Risposta : siepe ibiscus
Tra tutti gli arbusti a foglie caduche, troviamo anche uno di particolare interesse, ovvero l'ibiscus. L'ibiscus si caratterizza, principalmente, per il fatto di presentare una provenienza orientale, visto che arriva dal continente asiatico. Ad ogni modo, stiamo parlando di una pianta che viene coltivata in modo particolarmente intenso anche all'interno del vecchio continente, con il fine principale di utilizzarla con uno scopo ornamentale. Tra le altre caratteristiche dell'ibiscus, c'è anche quella di avere una dimensione piuttosto limitata, visto che raggiunge solamente i due o tre metri di altezza. Ad ogni modo, presenta anche la particolarità di produrre, dall'avvento della primavera fino, in pratica, ai mesi autunnali, una serie di fiori solitari particolarmente grandi, che sono caratterizzati da una tipica forma a campana, con un colore estremamente vario, visto che possono essere rosa, ma anche bianchi o viola. Si tratta, in definitiva, di piante che si sviluppano in modo estremamente vigoroso, quindi è sempre meglio eseguire la potatura solamente una volta che sono fiorite.

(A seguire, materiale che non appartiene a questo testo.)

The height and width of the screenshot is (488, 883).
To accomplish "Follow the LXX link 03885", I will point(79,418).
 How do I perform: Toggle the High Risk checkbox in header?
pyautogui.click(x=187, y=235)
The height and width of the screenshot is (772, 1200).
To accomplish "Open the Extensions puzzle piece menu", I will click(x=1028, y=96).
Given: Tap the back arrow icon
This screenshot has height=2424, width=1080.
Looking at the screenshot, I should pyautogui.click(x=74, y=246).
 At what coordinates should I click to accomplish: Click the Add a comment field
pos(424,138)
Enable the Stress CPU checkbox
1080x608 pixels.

Origini della pianta di ibiscus
L'ibiscus è una pianta originaria delle zone tropicali di Africa e Asia, appartenente alla famiglia delle malvacee. Col passare degli anni ha acquisito sempre più credito tra gli appassionati di giardinaggio per alcune peculiarità dei suoi fiori che la rendono davvero unica al mondo. L'ibiscus è così sempre più presente nei nostri giardini ed è sempre più frequente poter ammirare i suoi bellissimi fiori preceduti da foglie di un colore intenso verde scuro. I fiori, poi, sono davvero uno spettacolo della natura: di colore rosso vivo, semplici o doppi, hanno tra l'altro i pistilli e gli stami che spuntano fuori come due colonnine dal centro del fiore. Una vera peculiarità che rende questi fiori, composti da cinque petali sovrapposti alla base, davvero unici in natura.